Notes: I must have been doing work outs all wrong in the past. Thirty minutes + 10 - 15 minutes of the recommended stretching = beyond tired. On the other hand, I should have also watched the video(s) on each move, because I did: #1 wrong with a pair of 7.5 lb dumbbells, #2 too slowly (and thus, not well or at all), #3 straightforward and without the rotation, #4 with support and by bending my knee against the wall, #5 with 5 lb dumbbells and on bended knee when my right wrist started hurting again (that, and I didn't change arms every other time), #6 awkwardly and not changing direction to form a full circle, and #7 with 5 lb dumbbells and a lot of effort (but at least correctly).
For future reference, dear readers, if there is a video showing you a workout movement, click it before you hit the gym. I think I did the stretches correctly, though... except for #10 (didn't do sideways).
Walk 10 minutes.
Next 8 minutes alternate running 1 minute and walking 1 minute.
Walk 2 minutes.
Notes: Despite soreness from yesterday's workout, I ran beautifully. Did recommended stretches except for #5, #7, and #10 - 12 (I didn't have the equipment at home).
Thursday [not completed]
Notes: With an all-nighter, school, and then work, I didn't have time to go. That, and I didn't want to overexert myself.
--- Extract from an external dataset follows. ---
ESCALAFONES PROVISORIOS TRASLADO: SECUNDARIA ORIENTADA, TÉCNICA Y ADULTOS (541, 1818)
I moved Thursday's workout to Friday. Slept 12+ hours then that night, and felt significantly better.
Friday [completed Thursday's workout]
"Rock Solid Abs" Strength Training Program.
Notes: The "Rock Solid Abs" Strength Training Program was really intense! It took me two tries to get the "Stability Ball Pelvic Tilt Crunch", but I'm glad I did it right. I'm still having issues with the plank exercises, such as "Walk the Plank and Rotate" and "Nose-to-Knee Crunch" and ended up not doing them. My muscles were still getting used to the new exercise plan, and I was quite awkward in my attempts. The rest of them, while difficult, were able to be completed successfully.
Saturday [Completed :)]
My "cheat" day for gluten free grains, fruits, and sweeteners like honey or maple syrup.
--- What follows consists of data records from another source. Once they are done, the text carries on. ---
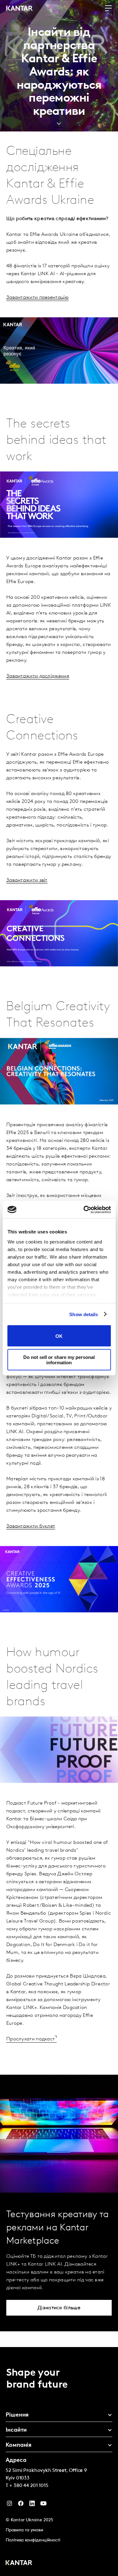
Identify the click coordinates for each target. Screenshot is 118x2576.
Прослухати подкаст (30, 2039)
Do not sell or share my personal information (59, 1359)
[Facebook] (21, 2505)
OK (59, 1335)
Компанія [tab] (18, 2445)
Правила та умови (24, 2530)
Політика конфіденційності (33, 2540)
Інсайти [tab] (16, 2430)
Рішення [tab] (17, 2415)
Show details (83, 1314)
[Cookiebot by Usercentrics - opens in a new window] (84, 1209)
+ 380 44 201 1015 (28, 2485)
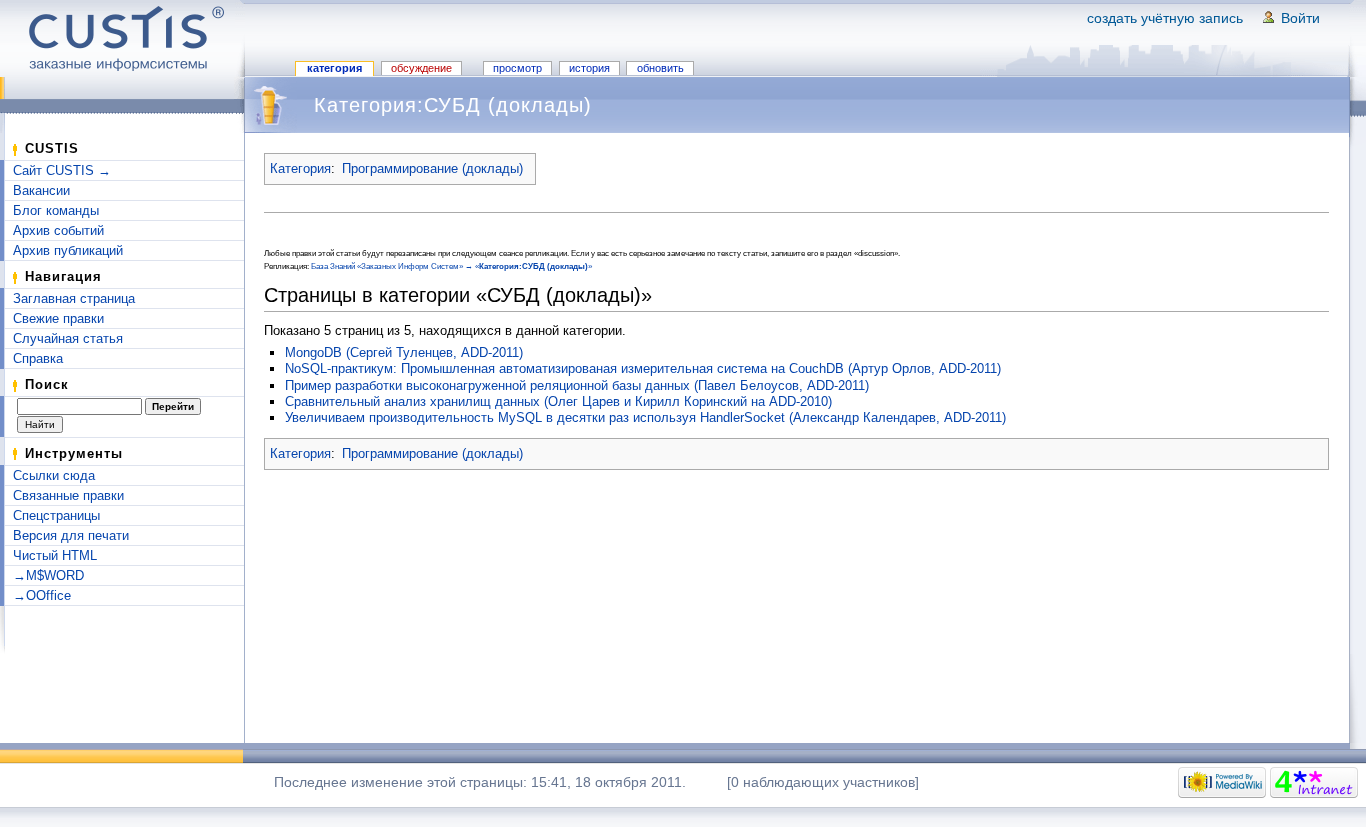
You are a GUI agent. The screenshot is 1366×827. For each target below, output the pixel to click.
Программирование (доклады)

Notes: I had a rolled oats breakfast bake with 2 eggs, 1/2 a banana, and peanut butter with spirulina for breakfast (including coffee). Went to Ikea (sigh... I miss Sweden), and had some of their coffee and half-&-half. For lunch had a teff "crepe", made with 2 eggs, and topped it with leftover turkey; side was goat chevre, tomatoes, and cucumber. I had an afternoon snack, a Granny Smith and a little honey. Dinner consisted of slices of New York strip, mushrooms and onions, and oven baked root veggies (rutabaga, garlic cloves, sweet potato, russet potato, and parsnip).
Walk 6 minutes.
Next 12 minutes alternate running 2 minutes and walking 2 minutes.
Walk 2 minutes.
Notes: Not too bad, but I definitely ran slower. As I had run to far and extended the walk by an additional five minutes, I decided not to stretch as I have been doing after every exercise.